Elles seront en conséquence adoptées en l’état, la cession des droits indivis par la débitrice constituant la condition essentielle et la finalité même du moratoire, telle que préconisée par la commission.
III. Sur les dépens
En principe, en cette matière où la saisine du tribunal et la notification des décisions se font sans l’intervention d’un huissier et où le ministère d’avocat n’est pas obligatoire, il n’y a pas de dépens.

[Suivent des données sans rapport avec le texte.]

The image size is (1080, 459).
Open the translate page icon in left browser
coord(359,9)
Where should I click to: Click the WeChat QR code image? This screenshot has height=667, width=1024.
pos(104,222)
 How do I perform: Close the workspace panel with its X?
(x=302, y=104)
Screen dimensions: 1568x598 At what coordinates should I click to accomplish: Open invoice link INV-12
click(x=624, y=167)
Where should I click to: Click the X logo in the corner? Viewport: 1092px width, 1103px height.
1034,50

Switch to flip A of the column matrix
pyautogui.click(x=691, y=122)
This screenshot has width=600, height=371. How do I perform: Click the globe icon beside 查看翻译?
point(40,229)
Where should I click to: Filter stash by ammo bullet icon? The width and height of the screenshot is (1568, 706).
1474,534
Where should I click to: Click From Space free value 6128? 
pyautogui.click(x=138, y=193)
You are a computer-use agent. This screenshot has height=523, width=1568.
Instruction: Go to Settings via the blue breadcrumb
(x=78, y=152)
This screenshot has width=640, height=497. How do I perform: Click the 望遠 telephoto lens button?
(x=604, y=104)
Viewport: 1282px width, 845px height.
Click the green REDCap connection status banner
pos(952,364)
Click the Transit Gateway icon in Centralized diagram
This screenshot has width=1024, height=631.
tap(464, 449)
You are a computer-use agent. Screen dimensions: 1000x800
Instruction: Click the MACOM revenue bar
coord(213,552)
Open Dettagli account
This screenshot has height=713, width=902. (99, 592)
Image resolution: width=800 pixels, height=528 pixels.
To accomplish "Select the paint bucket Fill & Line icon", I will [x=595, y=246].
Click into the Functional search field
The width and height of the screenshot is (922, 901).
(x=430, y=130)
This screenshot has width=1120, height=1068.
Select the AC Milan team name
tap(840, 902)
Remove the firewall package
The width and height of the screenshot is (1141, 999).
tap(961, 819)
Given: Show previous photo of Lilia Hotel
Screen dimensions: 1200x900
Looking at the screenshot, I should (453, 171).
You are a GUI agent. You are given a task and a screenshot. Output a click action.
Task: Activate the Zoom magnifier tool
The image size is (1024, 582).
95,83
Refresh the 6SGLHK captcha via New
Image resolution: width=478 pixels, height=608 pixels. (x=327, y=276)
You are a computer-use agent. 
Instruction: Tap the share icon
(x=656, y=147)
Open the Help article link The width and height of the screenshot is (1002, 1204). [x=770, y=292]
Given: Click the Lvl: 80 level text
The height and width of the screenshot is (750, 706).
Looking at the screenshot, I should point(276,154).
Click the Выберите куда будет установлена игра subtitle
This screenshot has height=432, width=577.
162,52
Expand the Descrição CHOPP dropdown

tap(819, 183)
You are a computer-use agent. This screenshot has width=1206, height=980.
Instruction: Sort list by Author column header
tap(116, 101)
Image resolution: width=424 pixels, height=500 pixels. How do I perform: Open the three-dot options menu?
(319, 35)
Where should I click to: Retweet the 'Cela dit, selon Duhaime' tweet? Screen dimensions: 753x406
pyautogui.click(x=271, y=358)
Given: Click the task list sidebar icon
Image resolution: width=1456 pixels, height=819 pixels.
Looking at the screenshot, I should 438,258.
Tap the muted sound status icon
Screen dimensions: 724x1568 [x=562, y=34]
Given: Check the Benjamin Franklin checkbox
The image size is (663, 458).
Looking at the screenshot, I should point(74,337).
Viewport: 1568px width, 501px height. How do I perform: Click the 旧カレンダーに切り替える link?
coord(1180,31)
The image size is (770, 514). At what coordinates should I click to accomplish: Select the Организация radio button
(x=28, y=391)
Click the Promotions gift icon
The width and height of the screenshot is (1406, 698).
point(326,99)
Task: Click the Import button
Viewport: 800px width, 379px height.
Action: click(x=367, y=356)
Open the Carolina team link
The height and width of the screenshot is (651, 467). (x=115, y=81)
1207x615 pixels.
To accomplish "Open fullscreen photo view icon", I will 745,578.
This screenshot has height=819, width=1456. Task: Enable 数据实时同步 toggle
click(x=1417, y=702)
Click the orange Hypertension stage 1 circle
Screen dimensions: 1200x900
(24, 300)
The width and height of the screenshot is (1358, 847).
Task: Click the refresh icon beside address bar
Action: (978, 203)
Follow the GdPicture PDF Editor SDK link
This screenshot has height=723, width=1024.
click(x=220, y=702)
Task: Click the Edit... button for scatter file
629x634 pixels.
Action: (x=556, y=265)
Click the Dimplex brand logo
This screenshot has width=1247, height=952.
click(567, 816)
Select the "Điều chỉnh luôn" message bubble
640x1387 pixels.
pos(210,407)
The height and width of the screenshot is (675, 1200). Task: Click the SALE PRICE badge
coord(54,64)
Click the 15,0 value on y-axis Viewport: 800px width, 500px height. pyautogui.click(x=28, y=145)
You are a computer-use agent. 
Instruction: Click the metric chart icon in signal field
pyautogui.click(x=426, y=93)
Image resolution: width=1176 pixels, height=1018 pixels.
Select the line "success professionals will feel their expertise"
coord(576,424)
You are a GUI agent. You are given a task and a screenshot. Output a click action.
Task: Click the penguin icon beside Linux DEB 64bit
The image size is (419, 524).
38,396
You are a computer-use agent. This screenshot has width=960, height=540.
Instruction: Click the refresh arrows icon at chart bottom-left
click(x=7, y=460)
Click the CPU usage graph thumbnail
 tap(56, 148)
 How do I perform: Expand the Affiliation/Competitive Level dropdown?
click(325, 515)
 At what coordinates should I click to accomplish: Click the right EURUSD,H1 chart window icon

En conséquence, si une partie engage des dépens, ceux-ci resteront à sa charge.
PAR CES MOTIFS
Le juge des contentieux de la protection, statuant publiquement, par jugement réputé contradictoire rendu en premier ressort,
DÉCLARE recevable le recours formé par Madame [M] [H] à l’encontre des mesures imposées par la commission de surendettement le 1er octobre 2024 ;
REJETTE la demande de Madame [O] [N] tendant à l’exclusion de son passif des créances n° 102 [Numéro identifiant 35] 201 (prêt MODULIMMO) et n° 102 [Numéro identifiant 35] 202 (éco-prêt à taux zéro), détenues par la [47] ;
RAPPELLE que les créances telles que définitivement arrêtées par la commission lors de l’établissement du passif ne peuvent avoir produit d’intérêts ou généré de pénalités de retard jusqu’à la mise en œuvre du plan résultant de la présente décision ;
PRONONCE, au profit de Madame [O] [N], des mesures de traitement de sa situation de surendettement, consistant d’une part en un rééchelonnement partiel de certaines créances, avec une mensualité maximale de remboursement de 96,72 €, et d’autre part en une suspension de l’exigibilité des autres créances pendant vingt-quatre mois, le tout conformément au plan annexé au présent jugement ;
SUBORDONNE le bénéfice du moratoire de vingt-quatre mois à la cession par Madame [O] [N] de ses droits indivis détenus sur le bien immobilier sis [Adresse 14] à [Localité 63] ;
DIT que Madame [O] [N] devra s’acquitter du paiement des mensualités avant le 10 de chaque mois, et pour la première fois le 10 décembre 2025, étant précisé que celle-ci devra contacter les créanciers pour mettre en place les modalités pratiques de règlement de ces mensualités ;
DIT qu’à défaut de paiement d’une seule mensualité à son échéance, la présente décision sera caduque de plein droit, après mise en demeure infructueuse adressée à Madame [O] [N] quinze jours à l’avance, d’avoir à exécuter ses obligations ;
DIT que pendant l’exécution des mesures de redressement, Madame [O] [N] ne pourra pas contracter de nouvelles dettes, sous peine d’être déchue du bénéfice de la présente décision ;
RAPPELLE que toutes autres modalités de paiement, tant amiables que forcées, cession des rémunérations et mesures d’exécution, sont suspendues pendant l’exécution du plan ;
RAPPELLE qu’aucune voie d’exécution ne pourra être poursuivie par l’un quelconque des créanciers pendant toute la durée d’exécution des mesures sauf à constater la caducité de ces dernières ;
DIT qu’il appartiendra à Madame [O] [N], en cas de changement significatif de ses conditions de ressources à la hausse comme à la baisse, de ressaisir la commission de surendettement d’une nouvelle demande ;
RAPPELLE que ces mesures sont signalées au fichier des incidents de paiement de remboursement des crédits aux particuliers ([59]) géré par la [39] et qu’une inscription sera maintenue pendant toute la durée du plan sans pouvoir excéder sept ans ;
LAISSE à chacune des parties la charge des éventuels dépens par elle exposés ;
DIT que le présent jugement sera notifié par lettre recommandée avec avis de réception aux parties et adressé par lettre simple à la [50] ;
RAPPELLE que le présent jugement est exécutoire de plein droit à titre provisoire ;
Ainsi jugé et prononcé par mise à disposition au greffe aux jour mois et an susdits, et signé par le juge et le greffier.